Europe is apparently moving closer to a fiscal union to address the lack of central coordination of the eurozone's debt and spending policies. That lack has been blamed for the inability of zone authorities to find a solution to the debt crisis even if they had been attempting to solve it the past 18 months,.

European Central Bank officials said on Monday in Paris that the zone's leaders must move at a faster pace to address the area's debt crisis to prevent it from deteriorating. The call, made by outgoing and incoming ECB presidents Jean-Claude Trichet and Mario Draghi, came at the time that bond yield of euro nations with weak finances went up on the same day over investors' concern that the efforts to address the zone's debt crisis could fail.

The zone's political leaders agree that the main reason behind the debt contagion is the lack of federal fiscal union within the 17-member currency zone. However, Germany and some eurozone members are wary of the plan because of fear that it would undercut their national authority.

Mr Trichet, who will leave the ECB at the end of October, pushed for a federal European government with a federal Finance Ministry. Such an organization would have the power to impose decisions on nations which may have policies that go against the euro union.

Former European leaders, academicians and industrialists who gathered in Brussels supported the call for the establishment of a federal financial authority.

"It has become clear that a monetary union without some form of fiscal federalism and coordinated economic policy will not work," the group said in a statement quoted by the New York Times.

## Data section
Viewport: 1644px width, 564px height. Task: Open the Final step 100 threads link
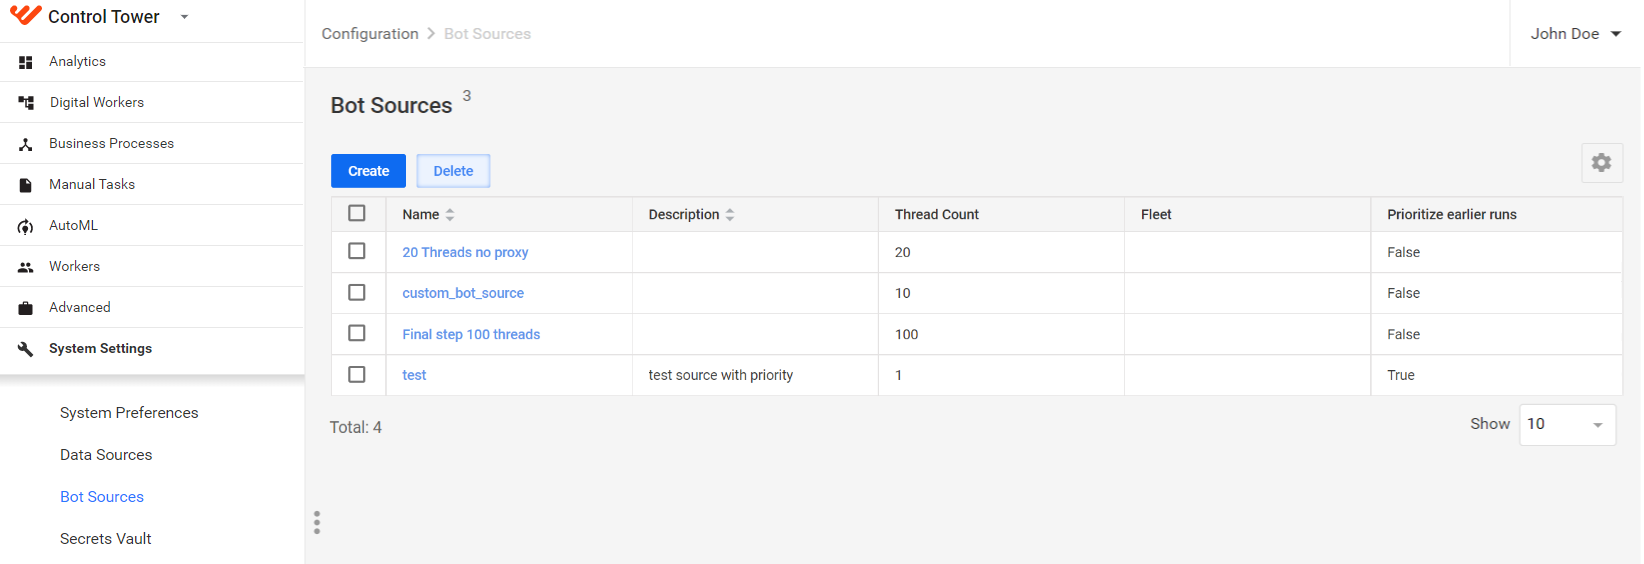pyautogui.click(x=471, y=334)
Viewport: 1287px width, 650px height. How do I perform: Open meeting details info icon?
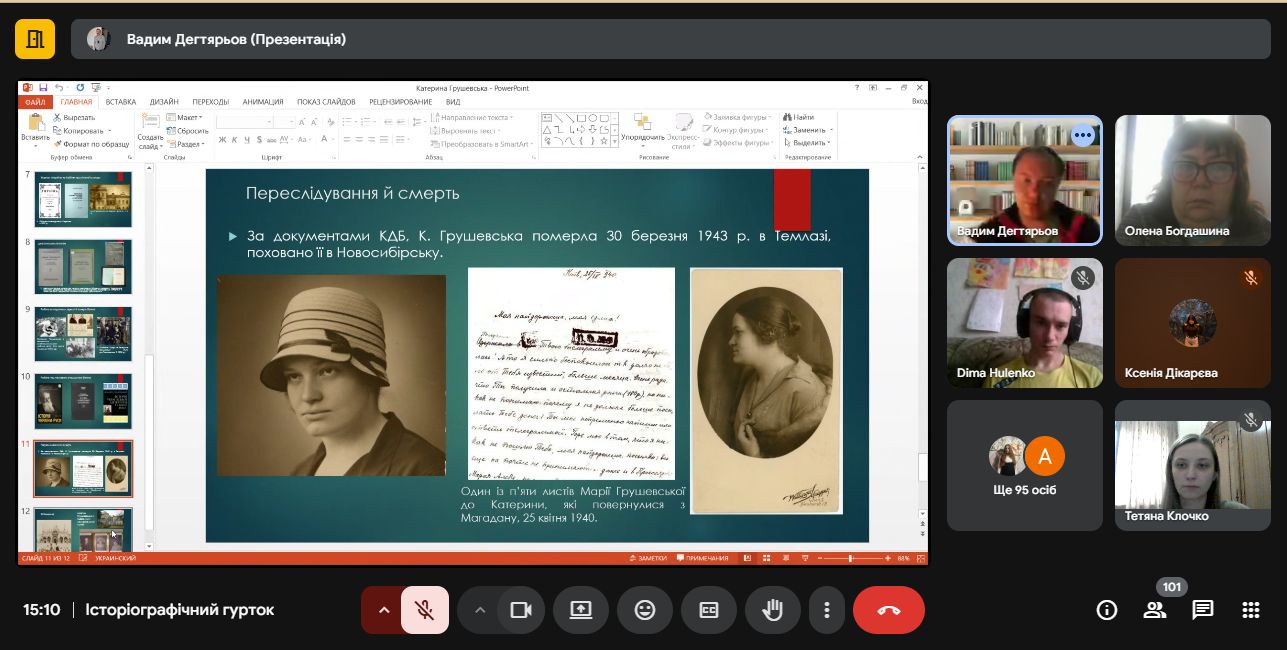1106,610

## Problem 1
In the eurozone fiscal union article, swap "Brussels" for "Strasbourg" in the passage that begins at "The zone's political" and stops after "New York Times.".
## Problem 2
Which groups of people gathered in Brussels, according to the eurozone fiscal union article?
## Problem 3
Go on with the eurozone fiscal union article from its last sentence.
The data isn't needed for any of this.

## Exercise result 1
The zone's political leaders agree that the main reason behind the debt contagion is the lack of federal fiscal union within the 17-member currency zone. However, Germany and some eurozone members are wary of the plan because of fear that it would undercut their national authority.

Mr Trichet, who will leave the ECB at the end of October, pushed for a federal European government with a federal Finance Ministry. Such an organization would have the power to impose decisions on nations which may have policies that go against the euro union.

Former European leaders, academicians and industrialists who gathered in Strasbourg supported the call for the establishment of a federal financial authority.

"It has become clear that a monetary union without some form of fiscal federalism and coordinated economic policy will not work," the group said in a statement quoted by the New York Times.

## Exercise result 2
Former European leaders, academicians and industrialists

## Exercise result 3
The debt crisis in the eurozone has caused the stock and bond markets to return to a gloomy situation similar to the 2008 global financial crisis. Institutional and pension fund investors have been divesting their shares of companies that have risks.

The International Monetary Fund also supported the idea of a United States of Europe.

"If today's policy makers want to successfully stay the course, they will have to press ahead with structural changes and deeper economic integration," the New York Times quoted IMF European unit Director Antonio Borge.

"To put the crisis behind us, we need more Europe, not less. And we need it now," Mr Borges said.

Garry Schinasi, a former IMF official who advises European central banks and governments, favored an organization similar to the U.S. Treasury because it could come up with proposals with a collective objective approach rather than 17 national objectives that could compete with each other.

"Instead, they fumbled around and took two baby steps forward and three backward," Mr Schinasi told the New York Times.